ПРИВЕДЁННЫЙ ОТРЫВОК
Последний удар нанесли все же англичане. Около 15:00 Рейдесел отправил к Бургойну гонца за инструкциями. Тот вернулся через два часа с приказом охранять обозы, но одновременно послать отряд против американского правого фланга. Рейдесел оставил 500 человек для охраны обозов, а сам с остальной колонной двинулся вперед. Две его роты открыли огонь по американскому правому флангу, а в это время Фрезер атаковал левый фланг. Арнольд запросил подкреплений, и Гейтс передал ему бригаду Эбенезера Лернеда — 2-й, 8-й и 9-й массачусеттские. К счастью для американцев, начало темнеть и сражение остановилось. Американцы отступили к лагерю, оставив британцам поле боя.

В итоге Бургойн остался на поле, потеряв в сражении около 600 человек. Это были в основном люди из центральной колонны Гамильтона, причем 62-й полк сократился до размера роты. Три четверти артиллеристов были убиты или ранены. Американцы потеряли примерно 300 человек убитыми и ранеными.

СТРОКИ ДАННЫХ

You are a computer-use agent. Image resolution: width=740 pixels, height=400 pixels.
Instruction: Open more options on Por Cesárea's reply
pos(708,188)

==

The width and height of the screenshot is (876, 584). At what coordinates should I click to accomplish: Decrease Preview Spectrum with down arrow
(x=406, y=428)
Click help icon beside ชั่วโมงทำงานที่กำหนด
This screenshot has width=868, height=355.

==

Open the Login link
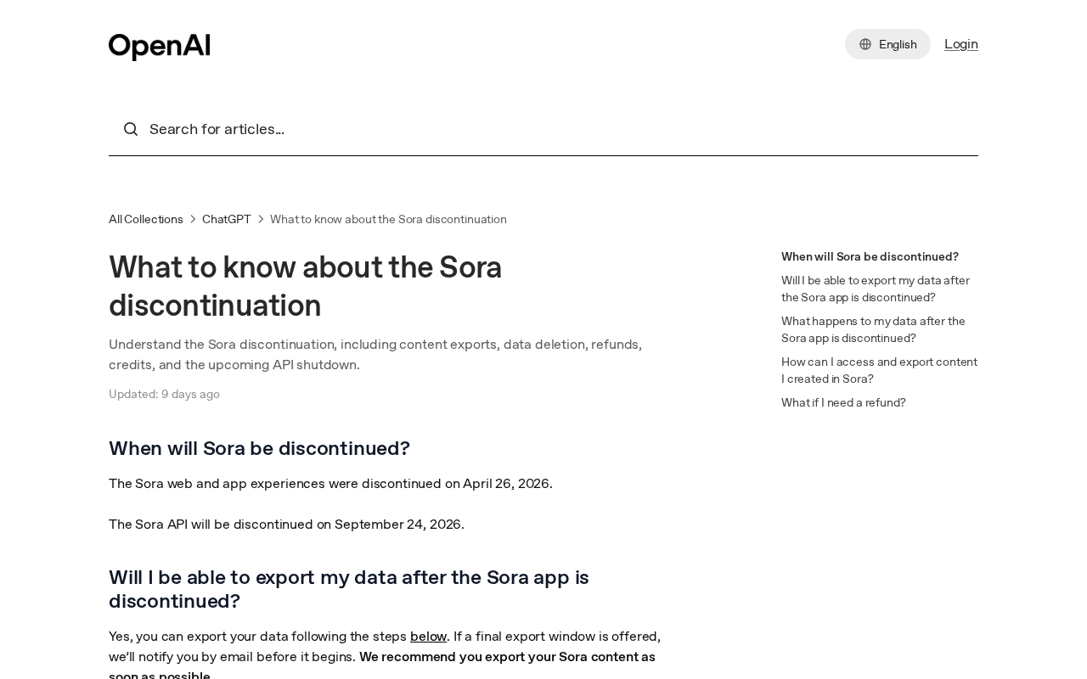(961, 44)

ЗАДАНИЯ И УПРАЖНЕНИЯ
- 1) Пожалуйста, ответьте по отрывку о сражении на три вопроса.
(а) Сколько человек Рейдесел оставил для охраны обозов?
(б) Какую бригаду Гейтс передал Арнольду?
(в) Сколько человек потерял Бургойн в сражении?
- 2) Продолжите отрывок о сражении после его последнего предложения.

ПОЛУЧЕННЫЕ ОТВЕТЫ
- 1)
(а) 500 человек.
(б) Бригаду Эбенезера Лернеда: 2-й, 8-й и 9-й массачусеттские полки.
(в) Около 600 человек.

- 2)
Последствия

Бургойн собрал совет, чтобы решить, стоит ли атаковать на следующий день, и решено было перенести атаку на день, до 21-го сентября. Армия передвинулась поближе к американскому лагерю, одновременно занимаясь захоронением погибших. Атака 21-го числа была отменена, когда Бургойн получил письмо от Генри Клинтона, командующего гарнизоном в Нью-Йорке, написанное 12-го сентября. Клинтон писал, что он сможет выступить навстречу примерно через 10 дней. Получалось, что, если он выйдет из Нью-Йорка 22-го сентября, то все равно не успеет к Саратоге до конца сентября. У Бургойна были определенные трудности с продовольствием, но он решил подождать Клинтона. 23-го числа он написал Клинтону письмо с просьбой помочь прогнать армию Гейтса. Клинтон отплыл из Нью-Йорка 3 октября и 6 октября захватил Форт Клинтон и Форт Монтгомери. Передовые его отряды достигли Клермонта 16 октября.

Между тем в лагере американцев созрел конфликт между Гейтсом и Арнольдом. Гейтс отправил Конгрессу рапорт о событиях 19-го сентября, не упомянув в нем Арнольда. Между тем, офицеры считали Арнольда основным творцом победы, и отряды, принимавшие участие в бою, были в основном из его крыла, и он лично управлял сражением, пока Гейтс находился в палатке. Арнольд выразил свой протест, за что Гейтс отстранил его от командования и назначил на его место Бенжамена Линкольна. Арнольд попросил перевести его в армию Вашингтона, и Гейтс согласился, но Арнольд почему-то остался в лагере.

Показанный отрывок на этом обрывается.